You can’t fool all of the people all of the time, so the saying goes. But the other side of that old chestnut – that you can fool some of the people all of the time – certainly rings equally true. These would be the people who time and time again line up to pay through the nose for the latest magical investment offering promising free lunches forever, always seeming to forget how it ended the last time. The same mindset that had folks going gaga over Pets.com twenty years ago was back in full force these past several months in the form of WeWork and its mystical guru of a CEO Adam Neumann.
This overhyped real estate company with an elusive effervescence of kombucha-scented technology floating through its ubiquitous short-term office leases was slated for an initial public offering this month. Target valuations ranged from the initial $47 billion set in a round of private financing from lead investor Softbank back in January, to as high as $90 billion according to Goldman Sachs, one of the investment banking underwriters. Fortunately for public market investors everywhere, this lemon of a deal never made it to market. That $90 billion valuation had cratered to $15 billion by the time the company started its IPO premarketing last month. Not being able to find demand even at that level, the IPO was pulled and the future of WeWork as any kind of a viable enterprise at all is up in the air.

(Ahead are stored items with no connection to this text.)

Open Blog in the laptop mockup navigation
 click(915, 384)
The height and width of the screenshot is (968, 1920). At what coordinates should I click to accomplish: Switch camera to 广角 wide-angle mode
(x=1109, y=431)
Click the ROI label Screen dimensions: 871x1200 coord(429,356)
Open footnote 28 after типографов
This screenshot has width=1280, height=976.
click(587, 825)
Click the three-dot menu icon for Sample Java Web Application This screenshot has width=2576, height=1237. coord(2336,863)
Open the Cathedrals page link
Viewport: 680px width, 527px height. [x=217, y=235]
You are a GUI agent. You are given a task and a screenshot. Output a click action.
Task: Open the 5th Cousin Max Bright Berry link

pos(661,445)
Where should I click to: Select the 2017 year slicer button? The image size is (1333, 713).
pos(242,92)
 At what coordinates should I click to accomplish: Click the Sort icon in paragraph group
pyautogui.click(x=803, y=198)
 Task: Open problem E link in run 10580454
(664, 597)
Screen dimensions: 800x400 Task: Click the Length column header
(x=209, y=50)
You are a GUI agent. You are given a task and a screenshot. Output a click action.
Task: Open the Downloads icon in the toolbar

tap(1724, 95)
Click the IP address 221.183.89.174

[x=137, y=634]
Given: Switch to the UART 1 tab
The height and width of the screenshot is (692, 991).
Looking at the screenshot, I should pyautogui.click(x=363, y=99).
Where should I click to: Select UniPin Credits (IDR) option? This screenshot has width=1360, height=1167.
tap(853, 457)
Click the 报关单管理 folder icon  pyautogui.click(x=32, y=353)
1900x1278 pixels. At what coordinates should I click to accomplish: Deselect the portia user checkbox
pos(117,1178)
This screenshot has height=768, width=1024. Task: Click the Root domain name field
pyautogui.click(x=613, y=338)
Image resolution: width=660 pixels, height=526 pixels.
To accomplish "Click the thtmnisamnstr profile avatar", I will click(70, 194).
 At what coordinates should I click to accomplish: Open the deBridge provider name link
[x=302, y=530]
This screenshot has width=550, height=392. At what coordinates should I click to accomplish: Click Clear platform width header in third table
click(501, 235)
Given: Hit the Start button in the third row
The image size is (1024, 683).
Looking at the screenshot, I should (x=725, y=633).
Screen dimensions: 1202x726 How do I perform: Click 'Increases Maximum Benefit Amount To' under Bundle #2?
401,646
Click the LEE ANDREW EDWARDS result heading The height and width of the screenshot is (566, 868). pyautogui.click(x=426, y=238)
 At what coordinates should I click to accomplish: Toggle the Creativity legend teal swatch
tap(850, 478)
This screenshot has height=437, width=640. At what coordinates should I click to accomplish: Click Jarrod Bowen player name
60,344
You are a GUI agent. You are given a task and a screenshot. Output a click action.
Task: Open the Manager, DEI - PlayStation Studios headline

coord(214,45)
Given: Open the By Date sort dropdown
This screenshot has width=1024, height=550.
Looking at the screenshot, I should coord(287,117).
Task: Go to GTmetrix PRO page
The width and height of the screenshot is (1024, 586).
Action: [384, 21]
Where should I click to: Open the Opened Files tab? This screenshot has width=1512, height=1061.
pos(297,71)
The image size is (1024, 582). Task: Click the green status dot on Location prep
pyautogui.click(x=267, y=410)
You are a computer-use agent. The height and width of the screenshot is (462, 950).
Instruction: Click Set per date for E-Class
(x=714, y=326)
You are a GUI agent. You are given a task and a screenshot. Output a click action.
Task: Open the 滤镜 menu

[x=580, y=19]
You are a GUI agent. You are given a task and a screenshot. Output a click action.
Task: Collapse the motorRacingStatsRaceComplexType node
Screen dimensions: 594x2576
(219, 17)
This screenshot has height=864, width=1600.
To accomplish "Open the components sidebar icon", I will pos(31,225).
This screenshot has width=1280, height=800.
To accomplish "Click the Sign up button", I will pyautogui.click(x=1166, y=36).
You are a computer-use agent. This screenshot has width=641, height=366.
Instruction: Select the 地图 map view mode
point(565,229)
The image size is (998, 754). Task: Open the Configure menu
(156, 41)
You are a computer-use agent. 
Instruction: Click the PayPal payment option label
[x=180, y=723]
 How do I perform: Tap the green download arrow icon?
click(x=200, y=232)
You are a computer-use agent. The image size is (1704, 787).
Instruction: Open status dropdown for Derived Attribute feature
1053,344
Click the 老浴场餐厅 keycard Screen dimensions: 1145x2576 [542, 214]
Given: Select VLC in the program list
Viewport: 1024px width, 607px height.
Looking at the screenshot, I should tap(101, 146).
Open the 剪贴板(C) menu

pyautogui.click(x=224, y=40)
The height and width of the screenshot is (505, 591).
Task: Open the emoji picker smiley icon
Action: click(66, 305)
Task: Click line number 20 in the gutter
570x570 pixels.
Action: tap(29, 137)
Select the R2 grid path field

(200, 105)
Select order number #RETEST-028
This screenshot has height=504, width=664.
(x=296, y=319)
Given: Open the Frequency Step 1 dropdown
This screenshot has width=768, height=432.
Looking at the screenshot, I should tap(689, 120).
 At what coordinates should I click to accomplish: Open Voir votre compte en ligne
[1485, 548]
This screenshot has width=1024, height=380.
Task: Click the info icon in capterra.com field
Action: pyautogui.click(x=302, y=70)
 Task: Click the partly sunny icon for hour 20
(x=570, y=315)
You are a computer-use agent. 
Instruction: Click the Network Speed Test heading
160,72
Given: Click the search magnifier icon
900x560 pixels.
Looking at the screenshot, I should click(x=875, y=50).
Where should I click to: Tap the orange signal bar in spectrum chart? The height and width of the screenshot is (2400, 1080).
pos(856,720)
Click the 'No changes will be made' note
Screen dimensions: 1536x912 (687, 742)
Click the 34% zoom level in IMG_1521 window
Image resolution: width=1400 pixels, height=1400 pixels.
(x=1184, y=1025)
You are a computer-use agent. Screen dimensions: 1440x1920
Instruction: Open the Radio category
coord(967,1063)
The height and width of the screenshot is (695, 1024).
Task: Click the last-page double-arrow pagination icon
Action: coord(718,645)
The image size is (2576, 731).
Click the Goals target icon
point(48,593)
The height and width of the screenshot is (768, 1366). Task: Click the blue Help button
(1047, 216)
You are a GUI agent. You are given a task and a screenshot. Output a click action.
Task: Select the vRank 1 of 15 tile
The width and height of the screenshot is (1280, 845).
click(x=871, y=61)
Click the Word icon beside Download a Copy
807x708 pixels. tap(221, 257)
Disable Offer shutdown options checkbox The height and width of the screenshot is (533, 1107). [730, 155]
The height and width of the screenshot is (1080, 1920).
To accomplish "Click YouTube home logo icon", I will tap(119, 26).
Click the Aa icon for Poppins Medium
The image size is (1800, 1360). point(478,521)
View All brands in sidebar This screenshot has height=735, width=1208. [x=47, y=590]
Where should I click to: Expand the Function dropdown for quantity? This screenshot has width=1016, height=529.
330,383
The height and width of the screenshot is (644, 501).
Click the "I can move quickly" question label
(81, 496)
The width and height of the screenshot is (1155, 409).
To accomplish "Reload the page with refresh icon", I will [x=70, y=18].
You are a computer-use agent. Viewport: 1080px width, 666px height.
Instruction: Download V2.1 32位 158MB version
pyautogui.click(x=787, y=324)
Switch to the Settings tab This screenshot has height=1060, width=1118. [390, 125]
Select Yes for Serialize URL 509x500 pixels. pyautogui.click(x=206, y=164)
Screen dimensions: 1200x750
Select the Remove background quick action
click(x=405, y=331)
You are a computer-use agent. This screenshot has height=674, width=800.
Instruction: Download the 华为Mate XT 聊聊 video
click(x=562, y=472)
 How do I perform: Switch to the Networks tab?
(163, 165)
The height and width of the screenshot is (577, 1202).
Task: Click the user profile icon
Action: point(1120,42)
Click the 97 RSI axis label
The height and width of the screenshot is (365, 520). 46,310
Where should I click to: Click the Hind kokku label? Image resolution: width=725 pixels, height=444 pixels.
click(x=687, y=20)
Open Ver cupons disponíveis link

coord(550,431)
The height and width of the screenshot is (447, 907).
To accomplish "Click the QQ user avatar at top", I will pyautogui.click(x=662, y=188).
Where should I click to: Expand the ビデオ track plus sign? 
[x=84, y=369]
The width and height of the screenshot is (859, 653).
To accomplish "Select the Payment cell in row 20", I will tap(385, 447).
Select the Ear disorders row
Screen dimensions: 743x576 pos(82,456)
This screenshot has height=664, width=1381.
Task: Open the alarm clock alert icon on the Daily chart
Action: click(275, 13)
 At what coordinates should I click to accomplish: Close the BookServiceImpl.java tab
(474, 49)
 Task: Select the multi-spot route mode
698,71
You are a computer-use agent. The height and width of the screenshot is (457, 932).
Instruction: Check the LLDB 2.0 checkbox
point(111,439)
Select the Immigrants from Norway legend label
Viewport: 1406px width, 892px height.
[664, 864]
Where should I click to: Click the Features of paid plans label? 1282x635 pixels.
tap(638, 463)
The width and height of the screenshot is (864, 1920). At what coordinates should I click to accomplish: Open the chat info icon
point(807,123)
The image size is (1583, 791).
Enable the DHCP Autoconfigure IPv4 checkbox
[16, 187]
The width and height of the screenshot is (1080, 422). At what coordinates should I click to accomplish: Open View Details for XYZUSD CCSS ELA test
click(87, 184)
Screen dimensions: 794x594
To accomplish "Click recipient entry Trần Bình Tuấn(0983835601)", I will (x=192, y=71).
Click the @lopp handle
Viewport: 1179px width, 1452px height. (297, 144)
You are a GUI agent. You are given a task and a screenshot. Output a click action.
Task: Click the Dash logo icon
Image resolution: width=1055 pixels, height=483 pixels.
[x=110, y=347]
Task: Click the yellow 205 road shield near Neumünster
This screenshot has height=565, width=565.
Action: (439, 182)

Livin’ On a Prayer, With Negative Cash Flow
WeWork was one of the more prominent names of the so-called unicorns – private companies able to command a valuation of $1 billion or more through successive rounds of venture capital deals. The granddaddy of the unicorn breed was Uber, followed by Lyft and then a Cambrian explosion of names offering up anything from cloud-based service-as-software to a broad spectrum of consumer services (“we are the Uber of dry cleaning/door delivery/airport check-in” as the now-ironic joke goes). It was assumed that many of these unicorns would follow Uber’s migration path from venture financing into the publicly traded securities markets through an IPO. It was 1999, all over again.
But there is one big difference between that first round of late-1990s Internet darlings and today’s unicorns. All the hype, the froth, the giddy and unrealistic valuations – these all took place in the private (pre-IPO) markets. For a number of the companies which successfully made it through the IPO gates, the experience on the stock exchange has been something of a bracing cold bath. Uber and Lyft are now trading around a third below their original IPO valuation levels. Peloton, a more recent unicorn in WeWork’s graduating class, did successfully complete an IPO but is also trading now at a steep discount. The ones with egg on their faces this time around are not credulous mutual fund managers, pension funds and retail investors, but the likes of Masayoshi Son, the Softbank founder/visionary whose $100 billion Vision Fund has at least $20 billion tied up in Uber and WeWork.
Spillover Threats
The relative absence of a unicorn bubble in the public equity markets is very much a good thing. But there are two factors at play which make the situation worth keeping a close eye on. First of all, the technology and communications services sectors in total comprise over a quarter of the total market valuation of the S&P 500. As we often say – when the tech sector sneezes, the market catches cold. If even the relatively small number of public market unicorn alums continue to trade down – on average shares for the cohort overall have fallen by double digits this year – the effect could spill over into more established segments of the tech sector. Back in 2000 it was the flakiest companies that fell first, but by the end of that year investors were indiscriminately throwing all manner of tech names (including blue chips like Microsoft and Oracle) out of their portfolios. Eventually the troubles in tech proceeded to a full-blown market meltdown, with the S&P 500 falling more than 47 percent from peak to trough. That’s not to say that conditions are ripe for a replay of 2000-02: as we noted above, there has been much less froth in the post-IPO trajectories of the current crop of unicorns, and the overall market has not been dragged up into the nosebleed valuation levels of that previous era. But weakness in tech can be one of the meaningful headwinds the market faces heading into 2020.
Unfortunate Timing
The other variable that is somewhat reminiscent of the turn-of-the-century market is that we are in a late stage of the economic growth cycle, and likely closer to the end of the cycle than the midpoint. Part of what made the tech bubble fallout spill over into the broader market was that it coincided with the waning months of the growth cycle that began with the end of the 1990 recession. What you saw in the stock market this past week was a meaningfully negative reaction to two data releases suggesting declining fortunes in both the manufacturing and services sectors. The damage was relatively brief and prices have since recovered much of what it lost in the first two trading days of the quarter (and the jobs numbers today suggest that the labor market is still reasonably perky).
But when prevailing market sentiment is negative it often takes just a confluence of a few factors at play to spark a significant pullback. We have had two pullback events of more than 5 percent so far this year and were on the verge of a third one before the market recovered on Thursday. While short-term volatility could still work in either direction, the structural environment over the medium term into next year makes a case for increasing the safety areas of the portfolio allocation pie.